Source material:
^^^^^^^^
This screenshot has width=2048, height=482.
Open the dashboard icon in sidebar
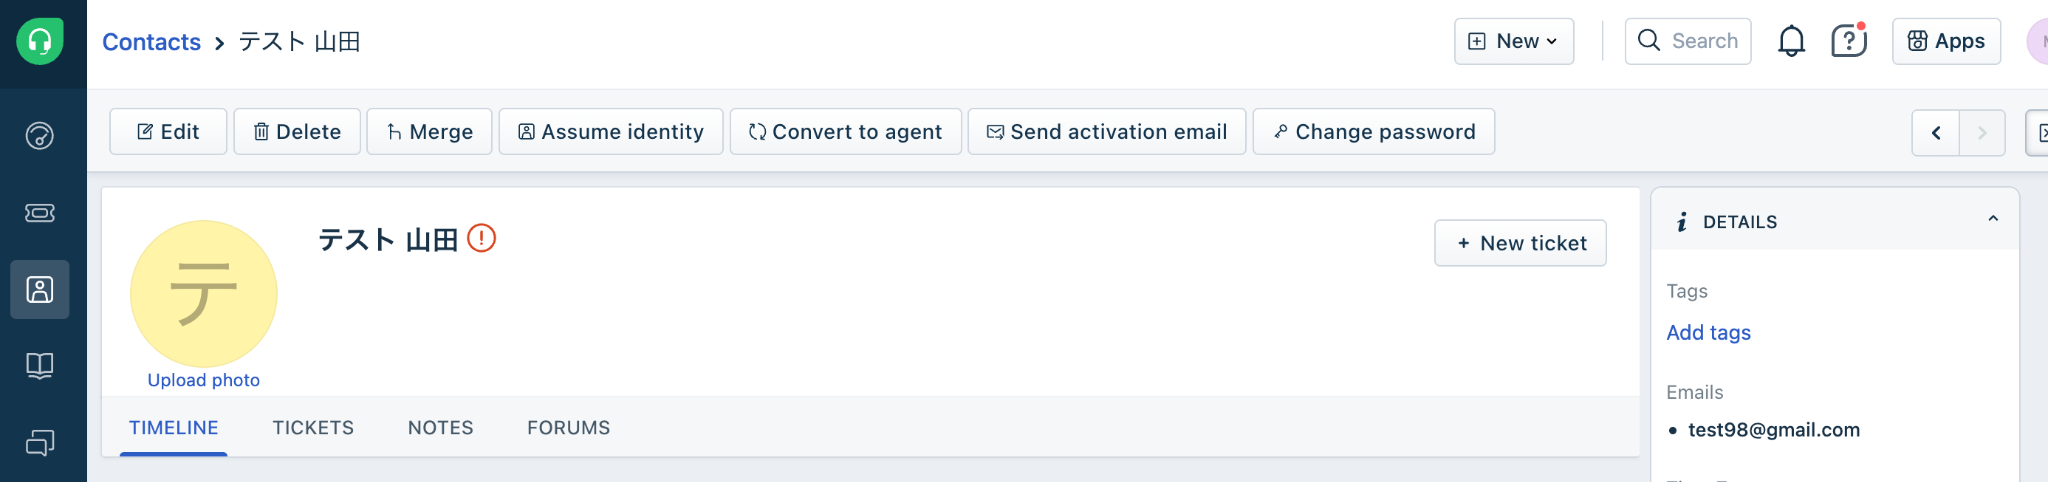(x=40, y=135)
^^^^^^^^
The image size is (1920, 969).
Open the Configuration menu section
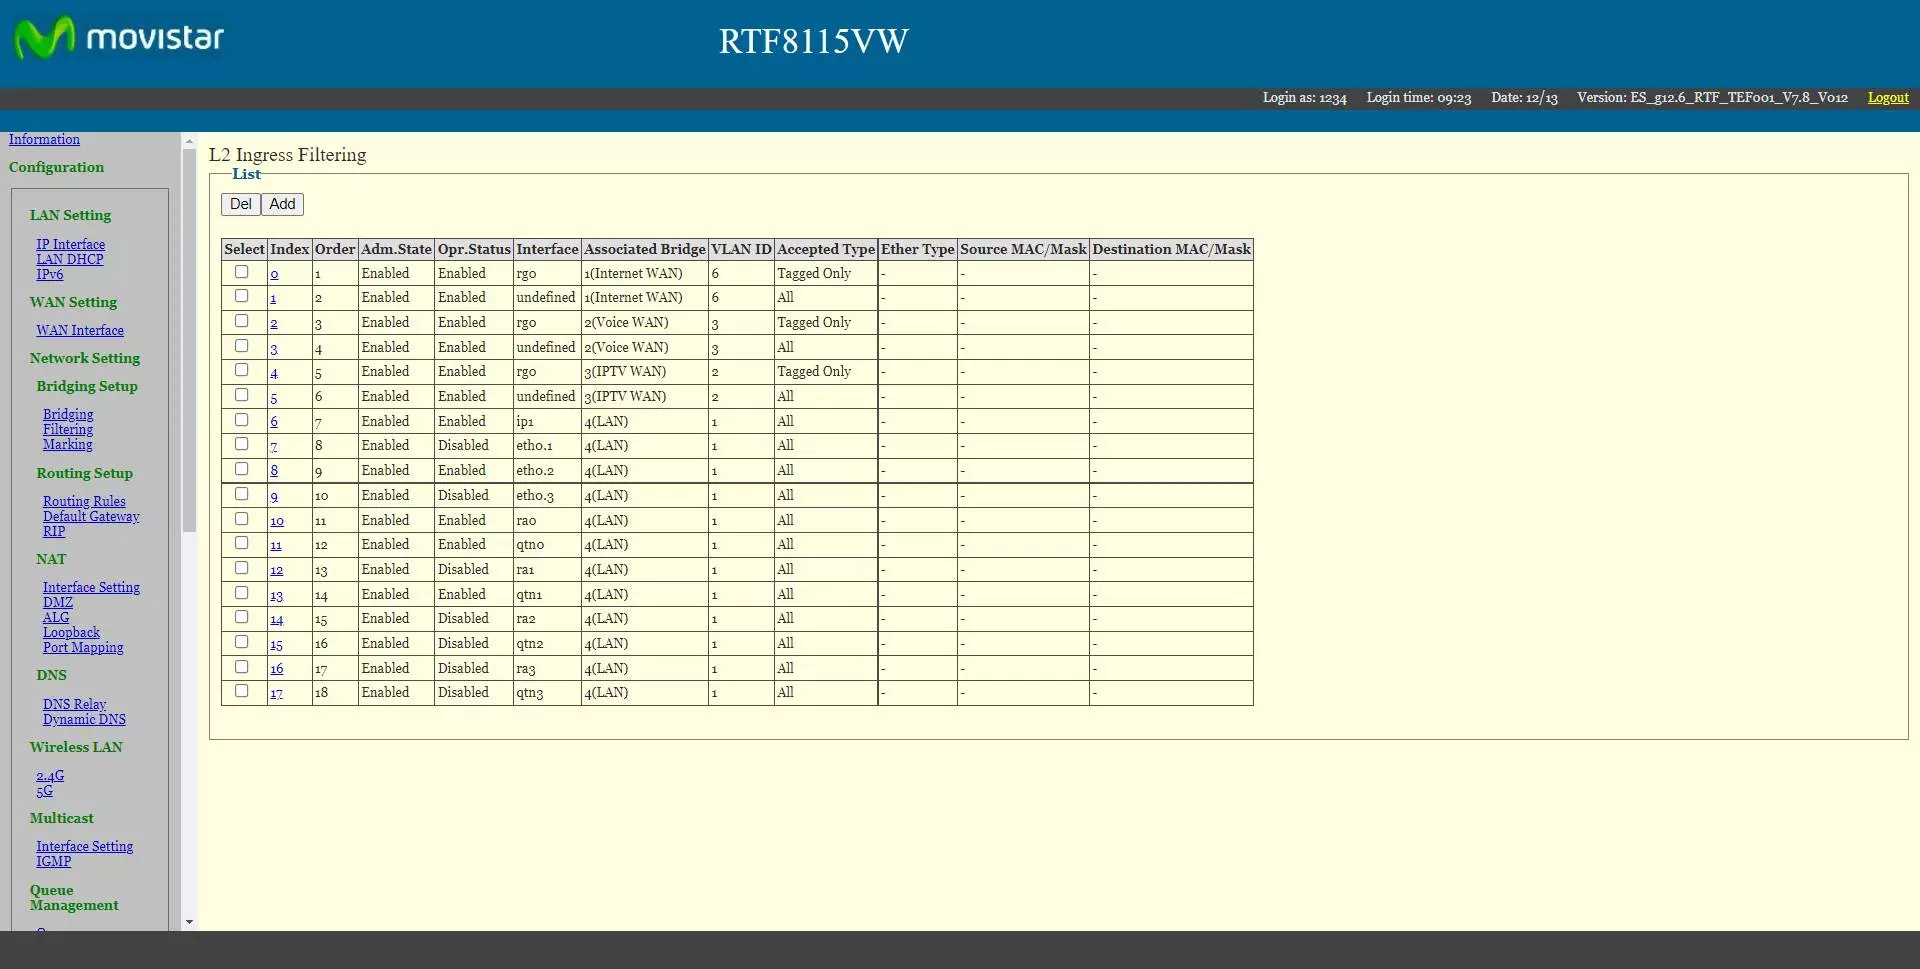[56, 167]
^^^^^^^^
Directions: Could you give the lines of the records as a numbered list, starting at the line containing "This screenshot has width=2048, height=482." and ending at the line containing "(x=40, y=135)", with blank lines skipped and the pictures left out?

Solution to this task:
1. This screenshot has width=2048, height=482.
2. Open the dashboard icon in sidebar
3. (x=40, y=135)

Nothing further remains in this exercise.